One day she was sitting in her dorm room studying when she decided to open the blinds of her window to let more sunlight into the room. As she opened the blinds she discovered that the hot, late summer day had brought to her window not just sunlight but many shirtless college guys playing football on the lawn outside her window.

“Oh, no,” she thought. She walked out of her room and down the hall to seek the aid of her Residential Assistant (a student leader with authority over the dormitory floor).

“Licia, there are a bunch of shirtless guys playing football outside my window. Can’t you do something about that?”

The RA replied with a sympathetic, rhetorical question. “They look pretty good, huh?”

With the conclusion of my friend’s story my perspective forever changed. I had heard plenty of stories from guys lamenting instances when the more alluring outfits donned by girls hit them where they were weak. But now I understood that women too are susceptible to the same weakness. And so my perspective expanded into the form of the thought that then ran through my head: “Ah, so men too should be attentive to modesty.”

I didn’t say anything in that conversation at the cafeteria table. In truth, I’ve virtually never voiced that conviction in the years since it quietly ran through my head. But it has certainly stuck with me, subtly influencing both my outfits and my behavior to the end of considering others before self. I suppose I would have gone on with life, and this essay never would have been written, if something hadn’t returned this topic to my mind. This week I attended a church small group. During the conversation one young woman came to mention modesty. Among her positive remarks about modesty was one that caught my ear.
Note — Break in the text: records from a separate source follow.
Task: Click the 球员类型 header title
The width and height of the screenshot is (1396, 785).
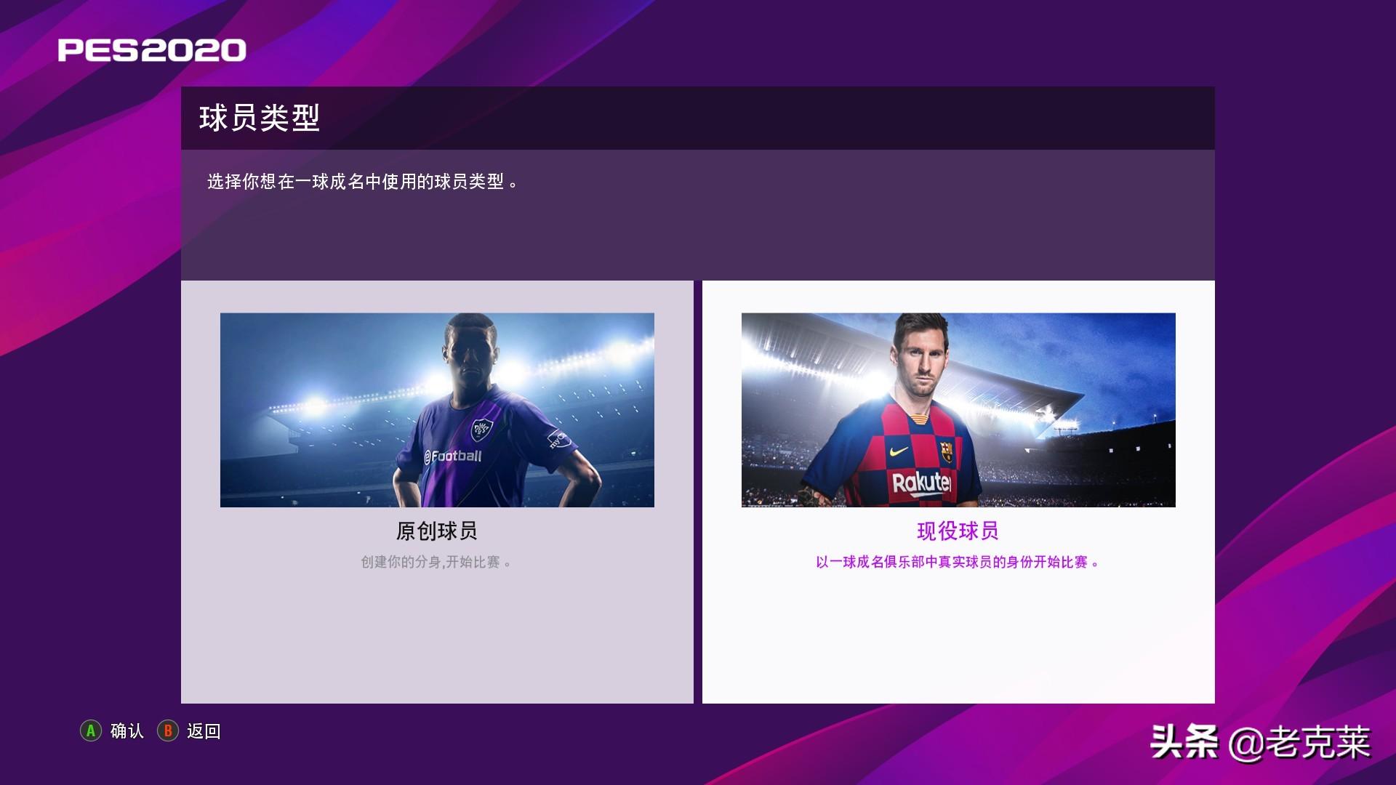Action: pyautogui.click(x=260, y=118)
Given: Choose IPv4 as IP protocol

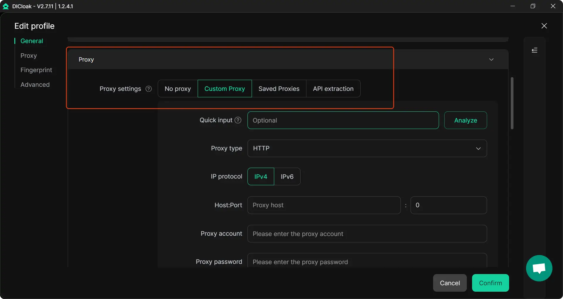Looking at the screenshot, I should [x=261, y=176].
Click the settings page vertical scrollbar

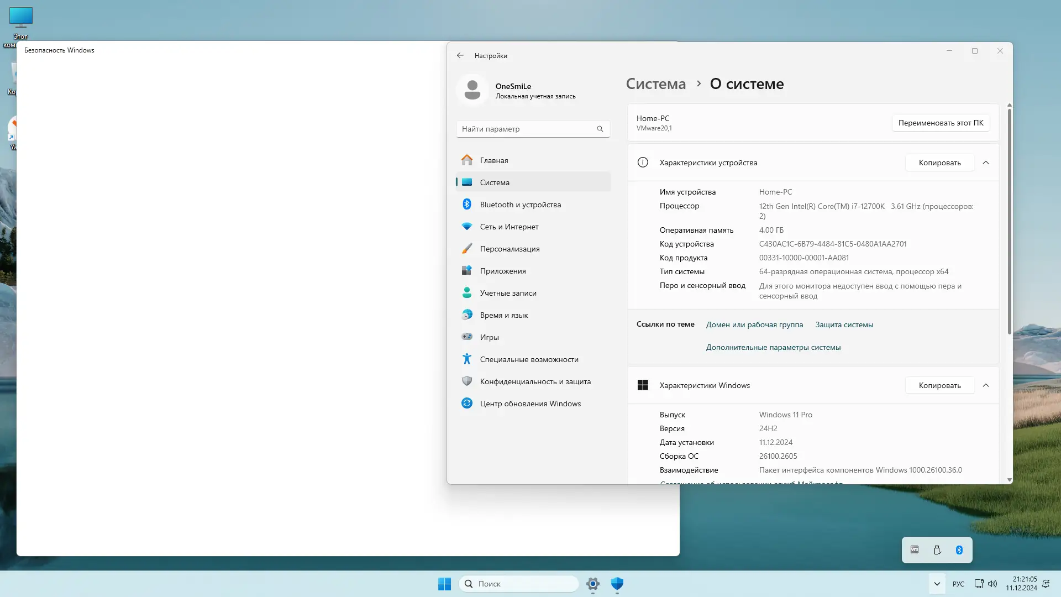(1009, 221)
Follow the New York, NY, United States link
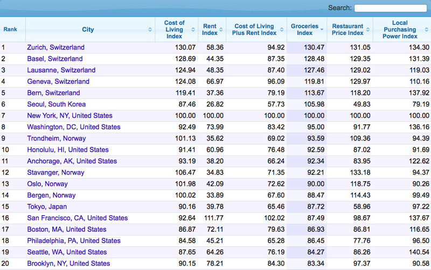The height and width of the screenshot is (270, 431). pos(70,116)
It was to the effect of, “modesty is something more for us women than you men.” Here was a woman, saying in passing, that modesty is essentially a feminine responsibility of which men have no considerable part. Well, I disagree. Women may hold the foremost opportunity for practicing modesty, and their modesty (or lack thereof) may be most readily perceived. But to hold that men have no opportunity for practicing modesty is contrary to nature and truth. To hold that men have no responsibility to practice modesty is contrary to love. For love does not seek its own but wants what’s best for others.
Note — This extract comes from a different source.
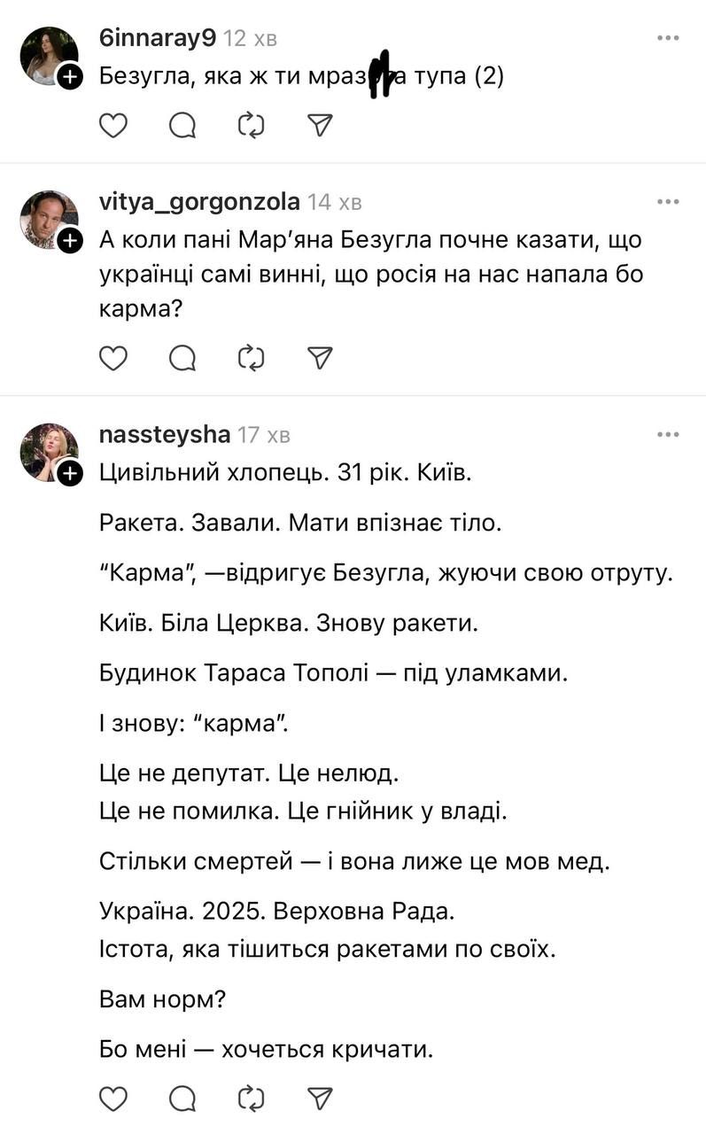Tap vitya_gorgonzola's profile picture
The image size is (706, 1134).
pyautogui.click(x=49, y=219)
What does it look like for men to practice modesty? It may be as simple as wearing a shirt while running or playing football (no excuses, a white quickdry shirt keeps you cooler than going shirtless anyway). It may mean not showing off the muscles that have been the goal of so many hard workouts (a muscular build can mean as much to some men as a slender build can mean to some women). Every instance where consideration toward others, instead of self-service or self-aggrandizement, directs how a man dresses or behaves is an instance of modesty. And every instance of modesty is an instance of love. And to love is the Great Commandment by which we are called to live. So, men too should practice modesty.